To put some numbers to this narrative. UBS believes the demand side is likely to grow by around 25% in 2024, but supply is expected to grow 40%. The major driving force in supply is substantial expected growth in lepidolite production. China has vast reserves of lepidolite which is an alternative lithium ore to the better known spodumene.
UBS forecasts Chinese lepidolite production will increase from 130 kt this year to 189 kt in 2024, and 282 kt in 2025. It is going to be the marginal cost of production of Chinese lepidolite producers which largely determines the prevailing price for other lithium minerals in the near term.
UBS pegs this at around 80,000 RMB/t, and speculates that this could translate to a spodumene concentrate 6% price of around US$800/t. To put this into perspective, that’s roughly a little more than half of the current spodumene spot price.
It's worth considering the costs of production of local producers, and their likely profitability under such a scenario. Of course, UBS is just one broker, and there’s no guarantee that they’ll be right with their low-price projections.
As a result of increased supply from Chinese lepidolite producers, as well as contribution from Chinese-backed African spodumene producers, and against a backdrop of “weaker demand”, UBS has downgraded their price forecasts for lithium prices by 45% in 2024, 35% in 2025, and by 23% in 2026.
According to UBS, lower lithium minerals prices will likely result in a potential halving in ASX lithium company profits in FY2025. In terms of overall share price impact, ASX listed lithium company valuations need to be pared back by “8-19%”. UBS provided specific analysis on Pilbara Minerals, IGO, and Mineral Resources:
Rating: Downgraded from “Neutral” to “Sell”
Price target: $3.05 from $3.75
Earnings per share (EPS): -37.8% in FY24, -68.7% in FY25, -51.4% in FY26
Commentary: Market may respond negatively to pricing of the company’s spodumene product, especially against a backdrop of substantial capex expenditure and lower operating cash flow resulting in a lower cash balance.
Rating: Retained at “Buy”
Price target: $10.50 from $12.00
Earnings per share (EPS): -13.6% in FY24, -50.5% in FY25, -37.5% in FY26
Commentary: Still potential upside of around “20%” at lowered price target. IGO may be able to “reset the story” on incoming CEO and Cosmos (nickel) update. Key risk is how partners manage Talison and Greenbushes through the current weaker market pricing cycle.

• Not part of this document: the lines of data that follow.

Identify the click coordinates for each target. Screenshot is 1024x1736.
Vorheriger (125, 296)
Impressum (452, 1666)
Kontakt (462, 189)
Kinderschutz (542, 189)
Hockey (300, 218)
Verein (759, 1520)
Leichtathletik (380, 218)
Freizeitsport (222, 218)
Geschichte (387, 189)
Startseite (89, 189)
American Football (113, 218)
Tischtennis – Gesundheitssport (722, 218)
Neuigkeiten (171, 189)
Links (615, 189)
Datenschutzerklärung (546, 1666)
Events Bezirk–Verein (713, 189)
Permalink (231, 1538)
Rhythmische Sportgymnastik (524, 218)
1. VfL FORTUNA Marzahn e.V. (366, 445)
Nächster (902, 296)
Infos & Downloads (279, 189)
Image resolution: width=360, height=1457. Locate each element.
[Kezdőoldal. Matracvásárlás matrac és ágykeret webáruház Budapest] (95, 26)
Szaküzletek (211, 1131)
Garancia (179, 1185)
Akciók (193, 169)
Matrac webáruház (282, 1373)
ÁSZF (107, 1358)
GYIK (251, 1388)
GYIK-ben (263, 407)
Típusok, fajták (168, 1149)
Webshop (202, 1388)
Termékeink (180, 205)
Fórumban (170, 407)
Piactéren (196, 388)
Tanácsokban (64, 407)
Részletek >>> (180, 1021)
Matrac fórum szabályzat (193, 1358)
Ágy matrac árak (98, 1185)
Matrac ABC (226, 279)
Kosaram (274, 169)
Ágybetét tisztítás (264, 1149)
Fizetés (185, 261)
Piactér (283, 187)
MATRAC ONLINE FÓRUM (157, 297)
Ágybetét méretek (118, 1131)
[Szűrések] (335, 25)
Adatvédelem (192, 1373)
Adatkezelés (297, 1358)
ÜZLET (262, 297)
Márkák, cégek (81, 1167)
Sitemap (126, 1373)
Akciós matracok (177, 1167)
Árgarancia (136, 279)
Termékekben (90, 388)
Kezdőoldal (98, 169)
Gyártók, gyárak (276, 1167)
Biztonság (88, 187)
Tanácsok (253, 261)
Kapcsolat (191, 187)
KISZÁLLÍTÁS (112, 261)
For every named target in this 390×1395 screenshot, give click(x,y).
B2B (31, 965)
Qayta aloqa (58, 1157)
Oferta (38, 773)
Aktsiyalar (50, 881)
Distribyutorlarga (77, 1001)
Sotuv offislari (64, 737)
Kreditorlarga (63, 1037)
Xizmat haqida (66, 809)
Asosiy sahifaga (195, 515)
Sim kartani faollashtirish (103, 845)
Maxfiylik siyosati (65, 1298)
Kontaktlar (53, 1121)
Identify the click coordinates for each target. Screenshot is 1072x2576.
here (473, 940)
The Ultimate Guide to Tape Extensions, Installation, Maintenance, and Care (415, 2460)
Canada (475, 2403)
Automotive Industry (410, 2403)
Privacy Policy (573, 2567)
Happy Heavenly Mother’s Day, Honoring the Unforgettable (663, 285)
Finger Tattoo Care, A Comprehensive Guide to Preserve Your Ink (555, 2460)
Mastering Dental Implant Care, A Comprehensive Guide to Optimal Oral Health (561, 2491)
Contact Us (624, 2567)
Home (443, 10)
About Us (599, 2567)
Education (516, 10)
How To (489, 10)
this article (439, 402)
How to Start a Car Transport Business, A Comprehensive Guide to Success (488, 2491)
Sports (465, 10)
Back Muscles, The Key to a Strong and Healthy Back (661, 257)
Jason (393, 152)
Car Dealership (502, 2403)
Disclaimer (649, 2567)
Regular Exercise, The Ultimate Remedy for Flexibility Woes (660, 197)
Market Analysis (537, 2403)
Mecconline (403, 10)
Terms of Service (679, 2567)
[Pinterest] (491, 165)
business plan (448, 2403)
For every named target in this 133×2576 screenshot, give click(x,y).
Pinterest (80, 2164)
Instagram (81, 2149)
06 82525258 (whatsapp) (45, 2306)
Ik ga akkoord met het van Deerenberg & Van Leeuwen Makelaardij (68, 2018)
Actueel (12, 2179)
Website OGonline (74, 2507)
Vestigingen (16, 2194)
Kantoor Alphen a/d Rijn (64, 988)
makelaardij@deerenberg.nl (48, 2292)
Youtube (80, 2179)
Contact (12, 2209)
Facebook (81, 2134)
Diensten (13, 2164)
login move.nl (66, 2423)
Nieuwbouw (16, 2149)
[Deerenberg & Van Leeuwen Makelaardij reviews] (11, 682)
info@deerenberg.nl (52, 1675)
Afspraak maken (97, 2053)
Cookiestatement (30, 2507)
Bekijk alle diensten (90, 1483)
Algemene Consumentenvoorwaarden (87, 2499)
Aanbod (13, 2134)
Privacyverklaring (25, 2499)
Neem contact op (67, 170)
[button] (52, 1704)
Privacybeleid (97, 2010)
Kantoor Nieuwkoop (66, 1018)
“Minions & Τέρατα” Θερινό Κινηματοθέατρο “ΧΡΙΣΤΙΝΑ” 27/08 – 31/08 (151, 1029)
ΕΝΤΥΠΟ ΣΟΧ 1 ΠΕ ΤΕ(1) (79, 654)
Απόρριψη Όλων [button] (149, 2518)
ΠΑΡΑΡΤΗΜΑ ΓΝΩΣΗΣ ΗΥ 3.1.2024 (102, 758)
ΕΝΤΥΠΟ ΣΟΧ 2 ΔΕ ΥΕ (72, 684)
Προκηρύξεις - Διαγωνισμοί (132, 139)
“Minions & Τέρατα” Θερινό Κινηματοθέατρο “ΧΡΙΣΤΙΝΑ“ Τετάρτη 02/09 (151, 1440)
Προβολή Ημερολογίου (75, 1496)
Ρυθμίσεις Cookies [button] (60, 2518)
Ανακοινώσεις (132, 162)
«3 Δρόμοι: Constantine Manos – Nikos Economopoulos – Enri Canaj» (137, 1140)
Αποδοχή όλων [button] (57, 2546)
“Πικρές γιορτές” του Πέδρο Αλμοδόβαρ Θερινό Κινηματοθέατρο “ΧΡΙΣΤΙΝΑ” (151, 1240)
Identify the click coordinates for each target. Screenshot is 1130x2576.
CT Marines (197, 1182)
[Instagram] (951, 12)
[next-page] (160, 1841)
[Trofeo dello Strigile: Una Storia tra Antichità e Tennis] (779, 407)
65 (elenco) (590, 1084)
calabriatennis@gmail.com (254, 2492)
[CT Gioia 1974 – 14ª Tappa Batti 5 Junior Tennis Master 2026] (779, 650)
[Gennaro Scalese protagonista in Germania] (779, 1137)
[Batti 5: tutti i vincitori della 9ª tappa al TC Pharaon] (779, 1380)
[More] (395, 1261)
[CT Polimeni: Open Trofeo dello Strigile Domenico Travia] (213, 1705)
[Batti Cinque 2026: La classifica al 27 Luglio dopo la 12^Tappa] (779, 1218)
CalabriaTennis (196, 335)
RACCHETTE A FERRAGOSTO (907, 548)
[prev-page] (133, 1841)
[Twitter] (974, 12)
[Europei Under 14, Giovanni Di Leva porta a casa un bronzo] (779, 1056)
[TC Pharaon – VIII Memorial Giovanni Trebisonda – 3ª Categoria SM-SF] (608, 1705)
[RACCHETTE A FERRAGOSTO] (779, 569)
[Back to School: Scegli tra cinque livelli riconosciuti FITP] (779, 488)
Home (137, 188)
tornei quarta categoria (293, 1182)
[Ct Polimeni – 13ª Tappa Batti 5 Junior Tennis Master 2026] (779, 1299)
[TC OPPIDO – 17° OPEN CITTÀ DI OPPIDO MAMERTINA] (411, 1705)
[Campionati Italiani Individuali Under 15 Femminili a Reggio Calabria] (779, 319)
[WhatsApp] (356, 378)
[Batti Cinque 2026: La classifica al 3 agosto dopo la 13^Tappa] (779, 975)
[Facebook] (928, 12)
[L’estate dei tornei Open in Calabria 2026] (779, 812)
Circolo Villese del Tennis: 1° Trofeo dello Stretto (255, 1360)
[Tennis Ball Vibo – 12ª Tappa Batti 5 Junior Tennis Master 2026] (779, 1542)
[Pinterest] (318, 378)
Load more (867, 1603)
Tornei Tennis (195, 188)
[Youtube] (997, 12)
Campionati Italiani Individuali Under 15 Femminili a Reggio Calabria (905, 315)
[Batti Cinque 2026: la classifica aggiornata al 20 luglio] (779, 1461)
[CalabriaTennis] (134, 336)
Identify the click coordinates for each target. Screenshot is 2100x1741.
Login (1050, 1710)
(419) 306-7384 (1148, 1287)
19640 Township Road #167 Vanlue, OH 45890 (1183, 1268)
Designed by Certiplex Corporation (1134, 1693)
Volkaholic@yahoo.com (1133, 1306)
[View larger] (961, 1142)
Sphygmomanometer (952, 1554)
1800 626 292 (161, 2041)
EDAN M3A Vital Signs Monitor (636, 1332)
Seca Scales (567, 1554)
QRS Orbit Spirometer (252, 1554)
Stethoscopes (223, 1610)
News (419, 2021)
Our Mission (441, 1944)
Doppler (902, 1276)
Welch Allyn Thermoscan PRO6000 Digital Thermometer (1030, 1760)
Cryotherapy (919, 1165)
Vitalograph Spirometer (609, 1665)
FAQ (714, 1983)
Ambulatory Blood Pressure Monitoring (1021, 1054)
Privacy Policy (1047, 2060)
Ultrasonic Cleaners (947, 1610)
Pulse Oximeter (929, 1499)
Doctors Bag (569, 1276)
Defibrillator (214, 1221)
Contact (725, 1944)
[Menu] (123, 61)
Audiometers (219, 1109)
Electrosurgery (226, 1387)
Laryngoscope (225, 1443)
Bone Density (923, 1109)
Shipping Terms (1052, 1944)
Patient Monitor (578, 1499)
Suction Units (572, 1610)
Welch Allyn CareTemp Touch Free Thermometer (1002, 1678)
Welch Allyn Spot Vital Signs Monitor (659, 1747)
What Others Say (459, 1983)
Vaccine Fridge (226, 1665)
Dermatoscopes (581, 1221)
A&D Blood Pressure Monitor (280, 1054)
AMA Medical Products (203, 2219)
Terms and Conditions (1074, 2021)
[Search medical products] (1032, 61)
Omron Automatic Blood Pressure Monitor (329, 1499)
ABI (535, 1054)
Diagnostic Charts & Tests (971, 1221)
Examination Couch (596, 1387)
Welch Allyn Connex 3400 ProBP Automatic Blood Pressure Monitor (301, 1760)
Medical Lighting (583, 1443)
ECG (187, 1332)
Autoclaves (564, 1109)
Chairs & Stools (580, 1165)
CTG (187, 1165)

Rating: Retained at “Sell”
Price target: $49.00 from $53.00
Earnings per share (EPS): -39.6% in FY24, -50.9% in FY25, -32.0% in FY26
Commentary: Iron ore prices are trading around 30% above UBS’s estimate, so “improved earnings” in this division “could offset the weaker lithium business”.
Any demand-supply environment is dynamic as participants constantly respond to their own economics and the prevailing market price.
I’ve mentioned a few times in lithium market-related articles that the cure for high commodity prices is high commodity prices. This is an old saying explaining the commodity price cycle. Basically, it means, when prices for a commodity are high, it encourages greater supply, which usually brings the market back into equilibrium and pares back prices.
The opposite is also true. A lower commodity price tends to subdue production and this can help support prices. On this point, UBS notes a supply side response to lower lithium minerals prices “should see a supply response in some form”. This could be fewer approvals for new lithium projects and the scaling back or cancellation of production increases at existing projects.
Ultimately, UBS says that Chinese production and refining capacity remains the key driving force in the lithium market.